Lege man die damit verbundenen Emissionen auf die gesamte Strommenge um, die eine Windmühle während ihrer Lebenszeit produziert, komme man auf einen Wert, der deutlich unter dem von Batteriestrom liegt. Anders ausgedrückt: Die Emissionen, die bei der Herstellung einer Batterie entstehen sind, legt man sie auf ihre Lebensdauer um, höher als die, die Windstrom einspart. Die Klimabilanz von in einer Batterie gespeichertem Windstrom ist also negativ.

Energy Return on Energy Investment (EROI) heißt diese Berechnungsmethode. Dazu wird die Menge an Strom, die zum Beispiel ein Wind- oder Solarkraftwerk über die gesamte Lebensdauer erzeugt, durch die Strommenge dividiert, die für deren Herstellung und die zugehörigen Speicher nötig ist.

Energiebilanz negativDabei kommt es nicht auf den Batterietyp an, sagen die Forscher. Erst wenn die Batterien 10000 bis 18000 Lade- und Entladezyklen aushalten wird die Bilanz positiv, heißt es aus Stanford. Lithium-Ionen-Akkus halten gerade mal 6000 Zyklen durch, Bleibatterien nur 700.

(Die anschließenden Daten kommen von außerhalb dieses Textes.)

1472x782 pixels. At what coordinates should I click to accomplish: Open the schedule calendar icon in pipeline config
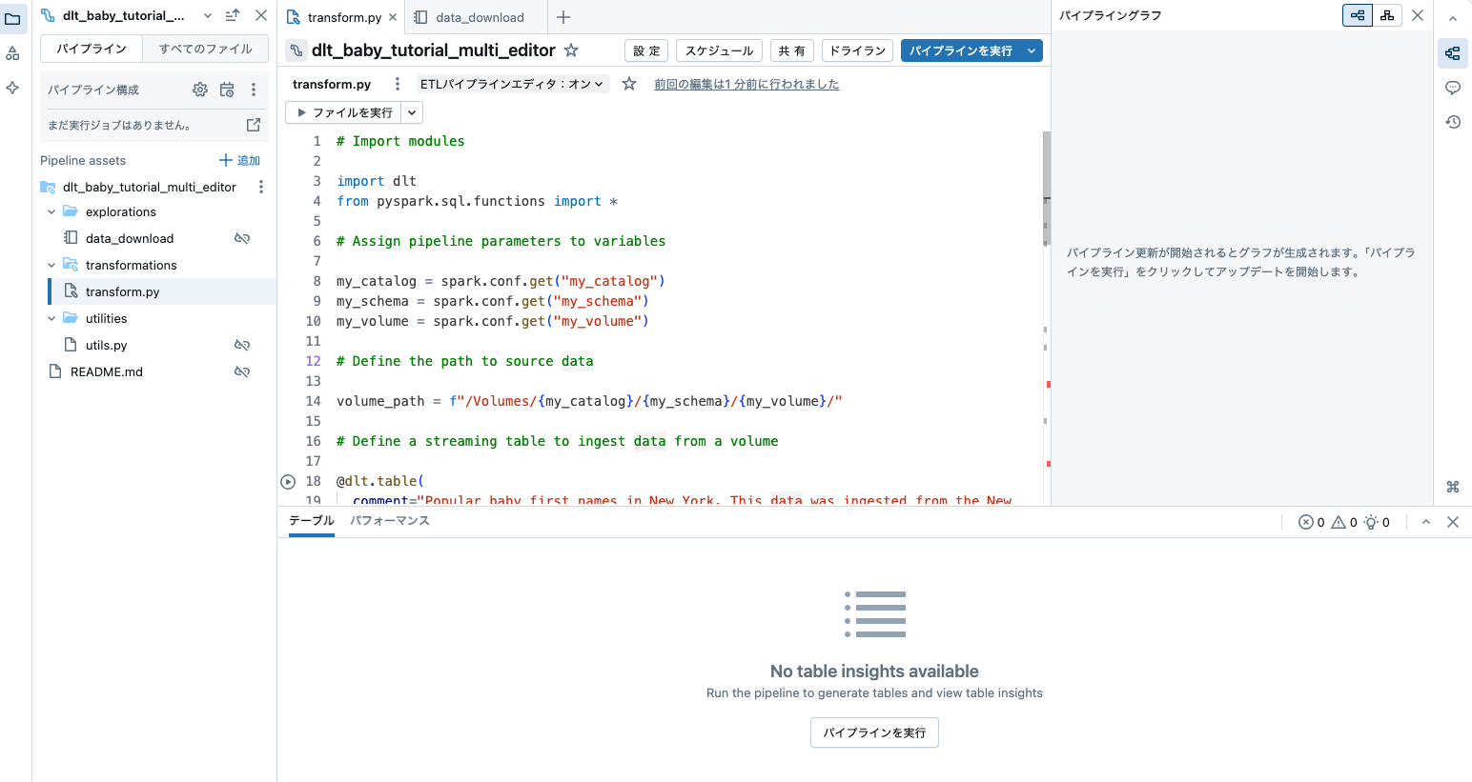(x=226, y=89)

Ganz anders sieht es mit Solarstrom aus. Weil der Energieverbrauch bei der Herstellung einer Solaranlage weitaus größer ist als bei Windgeneratoren reduzieren sich die Gesamtemissionen, wenn man Überschussstrom speichert.

Fazit: Bei Solarstrom verbessert sich also der EROI-Wert durch zwischenzeitliche Speicherung. Bei Windstromspeicherung dagegen zahlt die Umwelt drauf. „Es ist besser, Windkraftanlagen bei Überproduktion abzuschalten“, sagt Michael Dale, Coautor der Stanford-Studie.

Es gibt allerdings eine energetisch sinnvolle Möglichkeit, Windstrom zwischen zu speichern: In Pumpspeicherkraftwerken. Überschussenergie treibt dabei Pumpen an, die Wasser vom Unter- ins Oberbecken der Anlage transportiert. Bei Bedarf fließt es wieder zu Tal und treibt einen Generator an.

„Das ist, wenn man die Emissionen betrachtet, zehnmal besser als die Speicherung in Batterien“, sagt Charles Barnhart, Autor der Studie. Dumm ist nur, dass die Zahl der möglichen Standorte für Pumpspeicherkraftwerke sehr begrenzt ist.